Other Relationships in Medical School
It’s not all about friendships and intimate relationships. There are other relationships in Medical School that can add to your support system:
- Mentors – Whether you’re a mentor or a mentee, this relationship is important for the growth of both parties. Spend time with your mentor because they can give you valuable insights into surviving medical school and beyond.
- Professors – These doctors take time off their schedules to teach and guide you through your journey in medicine. Some can be inspiring, and some… not so much. But the former are good sources of inspiration and wisdom. They’re the kinds of role models that make you want to learn more about medicine, instead of forcing yourself through your readings.
- Co-workers – When you start going to the hospitals, you will find a whole community of specialties. The nurses and allied health professionals play a key role in medicine. Studies show that working alongside them can teach students mutual respect and how to work more efficiently when they become doctors. I don’t know how many times I had to rely on nurses to help me, but I will forever be grateful for their kindness as co-workers.
- Other students – There are students outside your class that you will eventually work with. Upper years, lower years, organization members, even students from other courses are great places to find friends and build your support system. Upper year students can give you tips on how to get through various classes while lower year students can be an opportunity for you to teach them.
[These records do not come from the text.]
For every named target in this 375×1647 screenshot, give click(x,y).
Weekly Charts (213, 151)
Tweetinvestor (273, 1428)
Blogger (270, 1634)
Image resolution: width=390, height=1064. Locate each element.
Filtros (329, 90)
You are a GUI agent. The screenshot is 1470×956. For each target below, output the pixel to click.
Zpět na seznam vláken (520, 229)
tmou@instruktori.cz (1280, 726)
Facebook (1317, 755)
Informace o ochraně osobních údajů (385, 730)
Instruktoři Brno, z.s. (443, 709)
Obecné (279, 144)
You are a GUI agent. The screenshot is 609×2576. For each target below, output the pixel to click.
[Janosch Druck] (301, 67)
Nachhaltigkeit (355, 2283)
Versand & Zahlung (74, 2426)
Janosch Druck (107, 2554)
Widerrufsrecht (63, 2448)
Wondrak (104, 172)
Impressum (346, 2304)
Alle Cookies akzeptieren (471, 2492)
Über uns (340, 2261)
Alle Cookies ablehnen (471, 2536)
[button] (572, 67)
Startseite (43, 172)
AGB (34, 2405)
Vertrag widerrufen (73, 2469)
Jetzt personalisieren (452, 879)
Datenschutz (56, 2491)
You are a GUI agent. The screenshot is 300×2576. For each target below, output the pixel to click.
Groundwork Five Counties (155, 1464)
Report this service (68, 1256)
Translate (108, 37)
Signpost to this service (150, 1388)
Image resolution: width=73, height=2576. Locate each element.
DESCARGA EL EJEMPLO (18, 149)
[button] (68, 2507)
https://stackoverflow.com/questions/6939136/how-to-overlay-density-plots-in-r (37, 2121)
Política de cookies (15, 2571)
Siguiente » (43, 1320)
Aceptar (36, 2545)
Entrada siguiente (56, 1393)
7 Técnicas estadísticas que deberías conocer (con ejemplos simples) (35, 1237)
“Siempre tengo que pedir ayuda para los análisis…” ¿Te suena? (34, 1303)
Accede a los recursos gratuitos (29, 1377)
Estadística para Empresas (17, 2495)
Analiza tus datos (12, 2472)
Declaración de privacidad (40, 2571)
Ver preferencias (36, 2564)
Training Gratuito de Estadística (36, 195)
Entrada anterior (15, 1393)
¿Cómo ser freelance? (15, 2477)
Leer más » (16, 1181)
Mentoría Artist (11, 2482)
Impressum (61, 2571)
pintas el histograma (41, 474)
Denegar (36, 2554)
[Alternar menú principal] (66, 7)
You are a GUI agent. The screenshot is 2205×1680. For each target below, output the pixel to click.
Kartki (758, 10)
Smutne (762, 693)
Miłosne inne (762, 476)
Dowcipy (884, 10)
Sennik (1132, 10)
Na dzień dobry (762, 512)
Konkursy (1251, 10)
- Family – For many of us, they’re still part of our medical school journey. They’re there to cheer us on, comfort us on tough days, and remind us who we were before we decided we wanted to become doctors. When I failed my first exam, I broke down because everyone I knew did well. Honestly, I thought I didn’t belong in medical school. My family was the first to tell me that I deserved to be where I was, despite falling a bit short that one time.
A Final Word
Your medical school experience is more than the four corners of the classroom. It’s also the people, inside and outside of it. I can’t emphasize enough how important a support system is, because it really does take a village to raise a doctor. You don’t need to have all the types of relationships we talked about, but when you (and you will) have tough days when you doubt yourself, it’s a lot easier when you feel like you’re not alone.
Of course, there are some things you need to do on your own. Your support system can’t pass your exams or treat your patients for you, but they help you grow and you’re there to help them grow, too. It takes some time and effort, but I assure you that it will be worth it to know that someone somewhere in your life will always be cheering for you.